- Document excerpt:
—————

According to Jainism, gods can be categorized into Tīrthankaras, arihants or ordinary kevalins and siddhas. Jainism considers the devīs and devas to be celestial beings who dwell in heavens owing to meritorious deeds in their past lives.

===Arihants===
Arihants, also known as kevalins, are "gods" (supreme souls) in embodied states who ultimately become siddhas, or liberated souls, at the time of their nirvana. An arihant is a soul who has destroyed all passions, is totally unattached and without any desire and hence has destroyed the four ghātiyā karmas and attained Kevala jñāna, or omniscience. Such a soul still has a body and four aghātiyā karmas. An arhata, at the end of his lifespan, destroys his remaining aghātiyā karma and becomes a siddha.

===Tīrthankaras===
Tīrthankaras (also known as Jinas) are arihants who are teachers and revivers of the Jain philosophy. There are 24 Tīrthankaras in each time cycle; Mahāvīra was the 24th and last Tīrthankara of the current time cycle. Tīrthankaras are literally the ford makers who have shown the way to cross the ocean of rebirth and transmigration and hence have become a focus of reverence and worship amongst Jains. However it would be a mistake to regard the Tīrthankaras as gods analogous to the gods of the Hindu pantheon despite the superficial resemblances in Jain and Hindu way of worship. Tīrthankaras, like arhatas, ultimately become siddhas on liberation. Tīrthankaras, being liberated, are beyond any kind of transactions with the rest of the universe. They are not the beings who exercise any sort of creative activity or who have the capacity or ability to intervene in answers to prayers.

—————

- Material supplied:
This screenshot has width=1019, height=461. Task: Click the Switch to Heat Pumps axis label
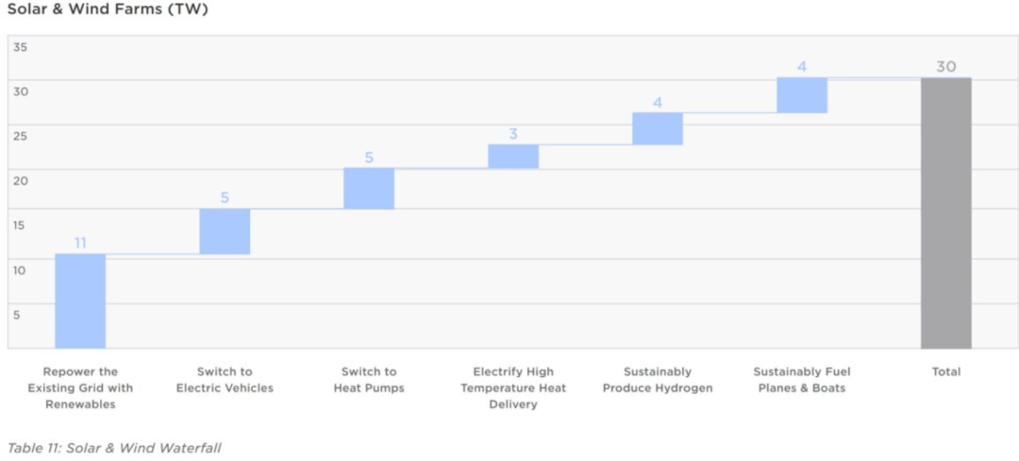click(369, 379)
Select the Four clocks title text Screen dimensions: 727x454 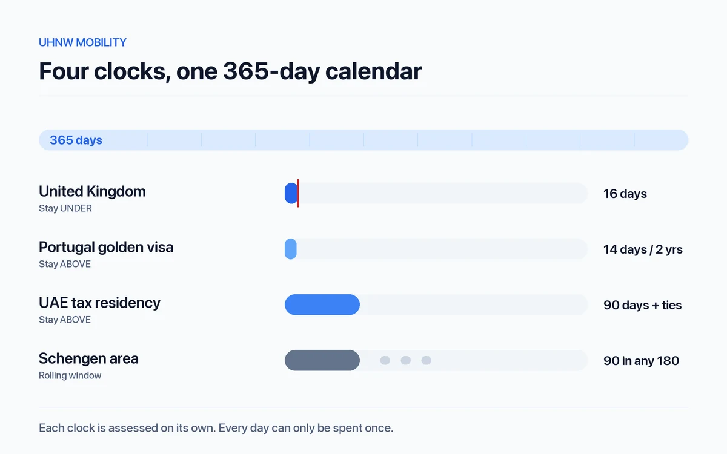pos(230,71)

—————

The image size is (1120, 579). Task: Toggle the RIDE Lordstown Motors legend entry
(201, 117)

—————

- Task objective: How would the passage on gods in Jainism go on after its last sentence? Write the next part. The material plays no part here.

- Task result:
===Siddhas===

Siddhashila as per the Jain cosmology

Ultimately, all arihants and Tīrthankaras become siddhas. A siddha is a soul who is permanently liberated from the transmigratory cycle of birth and death. Such a soul, having realized its true self, is free from all the karmas and embodiment. They are formless and dwell in Siddhashila (the realm of the liberated beings) at the apex of the universe in infinite bliss, infinite perception, infinite knowledge and infinite energy. Siddhahood is the ultimate goal of all souls.

Jains pray to these passionless gods not for any favours or rewards but rather pray to the qualities of the god with the objective of destroying the karmas and achieving godhood. This is best understood by the term – vandetadgunalabhdhaye i.e. we pray to the attributes of such gods to acquire such attributes”.

===Heavenly beings – Demi-gods and demi-goddesses===

Jainism describes the existence of śāsanadevatās and śāsanadevīs, the attendant gods and goddesses of Tīrthankaras, who create the samavasarana or the divine preaching assembly of a Tīrthankara.

These Gods tainted with attachment and passion;
having women and weapons by their side, favour some and disfavour some;
such Gods should not be worshipped by those who desire emancipation

Worship of such gods is considered as mithyātva or wrong belief leading to bondage of karmas.

==Nature of karmas==
According to Robert Zydendos, karma in Jainism can be considered a kind of system of laws, but natural rather than moral laws. In Jainism, actions that carry moral significance are considered to cause certain consequences in just the same way as, for instance, physical actions that do not carry any special moral significance. When one holds an apple in one's hand and then let go of the apple, the apple will fall: this is only natural. There is no judge, and no moral judgment involved, since this is a mechanical consequence of the physical action.

Hence in accordance with the natural karmic laws, consequences occur when one utters a lie, steals something, commits acts of senseless violence or leads the life of a debauchee. Rather than assume that moral rewards and retribution are the work of a divine judge, the Jains believe that there is an innate moral order to the cosmos, self-regulating through the workings of karma. Morality and ethics are important, not because of the personal whim of a fictional god, but because a life that is led in agreement with moral and ethical principles is beneficial: it leads to a decrease and finally to the total loss of karma, which means: to ever increasing happiness.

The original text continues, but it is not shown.